#### What you are asked to do:
Identify each line in the listing below that contains the string "Collapse", treating uppercase and lowercase as different, and copy those lines.
[Begin Provided records]
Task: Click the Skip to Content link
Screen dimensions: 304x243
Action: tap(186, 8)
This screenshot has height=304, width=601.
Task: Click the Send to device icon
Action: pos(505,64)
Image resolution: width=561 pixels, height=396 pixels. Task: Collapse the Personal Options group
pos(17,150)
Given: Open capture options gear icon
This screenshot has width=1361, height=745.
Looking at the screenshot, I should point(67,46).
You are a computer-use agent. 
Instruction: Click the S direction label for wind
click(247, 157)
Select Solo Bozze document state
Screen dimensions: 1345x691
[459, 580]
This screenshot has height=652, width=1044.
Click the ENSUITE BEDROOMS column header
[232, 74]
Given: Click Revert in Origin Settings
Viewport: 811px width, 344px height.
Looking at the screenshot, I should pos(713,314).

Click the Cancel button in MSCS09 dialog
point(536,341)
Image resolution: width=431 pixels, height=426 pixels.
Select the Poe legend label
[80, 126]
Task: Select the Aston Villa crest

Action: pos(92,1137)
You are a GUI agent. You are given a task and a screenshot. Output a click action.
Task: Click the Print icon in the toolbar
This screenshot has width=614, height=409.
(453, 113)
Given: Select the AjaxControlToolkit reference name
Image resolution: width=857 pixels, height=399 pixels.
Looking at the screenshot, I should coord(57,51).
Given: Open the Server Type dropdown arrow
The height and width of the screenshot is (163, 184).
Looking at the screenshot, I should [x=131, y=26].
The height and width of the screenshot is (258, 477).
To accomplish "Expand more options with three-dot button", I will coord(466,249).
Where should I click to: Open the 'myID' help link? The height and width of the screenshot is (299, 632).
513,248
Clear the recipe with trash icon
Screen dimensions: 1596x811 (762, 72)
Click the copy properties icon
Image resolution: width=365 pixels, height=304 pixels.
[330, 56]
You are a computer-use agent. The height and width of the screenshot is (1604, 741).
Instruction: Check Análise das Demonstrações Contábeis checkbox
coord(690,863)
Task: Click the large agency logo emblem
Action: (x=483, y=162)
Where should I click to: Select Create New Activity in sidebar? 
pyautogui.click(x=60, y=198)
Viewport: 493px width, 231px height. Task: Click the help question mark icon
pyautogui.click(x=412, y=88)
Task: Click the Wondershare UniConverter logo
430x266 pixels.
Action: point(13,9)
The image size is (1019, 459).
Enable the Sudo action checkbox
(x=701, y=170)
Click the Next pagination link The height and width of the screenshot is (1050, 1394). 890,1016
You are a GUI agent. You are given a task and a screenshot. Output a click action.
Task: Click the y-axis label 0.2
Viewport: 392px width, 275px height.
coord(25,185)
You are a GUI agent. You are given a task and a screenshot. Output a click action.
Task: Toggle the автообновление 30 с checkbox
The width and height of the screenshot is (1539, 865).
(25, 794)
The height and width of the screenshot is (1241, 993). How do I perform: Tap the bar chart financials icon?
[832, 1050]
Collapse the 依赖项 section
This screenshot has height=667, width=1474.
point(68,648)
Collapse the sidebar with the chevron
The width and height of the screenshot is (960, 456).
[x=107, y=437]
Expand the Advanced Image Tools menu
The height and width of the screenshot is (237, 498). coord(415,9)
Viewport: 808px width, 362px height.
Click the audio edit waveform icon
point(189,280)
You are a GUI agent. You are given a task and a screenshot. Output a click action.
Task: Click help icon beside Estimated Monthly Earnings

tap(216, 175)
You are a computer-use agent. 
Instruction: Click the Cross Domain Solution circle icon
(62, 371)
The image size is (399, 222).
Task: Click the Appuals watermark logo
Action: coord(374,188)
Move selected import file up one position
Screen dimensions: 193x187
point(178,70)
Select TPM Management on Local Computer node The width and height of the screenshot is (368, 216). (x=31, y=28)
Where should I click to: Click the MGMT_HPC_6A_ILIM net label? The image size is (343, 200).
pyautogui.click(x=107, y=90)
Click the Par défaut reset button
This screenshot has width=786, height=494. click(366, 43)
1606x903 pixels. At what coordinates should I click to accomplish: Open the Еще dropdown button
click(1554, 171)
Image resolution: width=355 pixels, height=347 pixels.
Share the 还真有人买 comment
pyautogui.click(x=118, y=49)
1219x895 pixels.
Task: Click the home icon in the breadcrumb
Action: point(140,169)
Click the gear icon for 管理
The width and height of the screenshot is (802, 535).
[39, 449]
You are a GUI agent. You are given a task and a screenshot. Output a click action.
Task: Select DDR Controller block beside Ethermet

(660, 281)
[End Provided records]
#### Result of this task:
Image resolution: width=561 pixels, height=396 pixels. Task: Collapse the Personal Options group
Collapse the 依赖项 section
Collapse the sidebar with the chevron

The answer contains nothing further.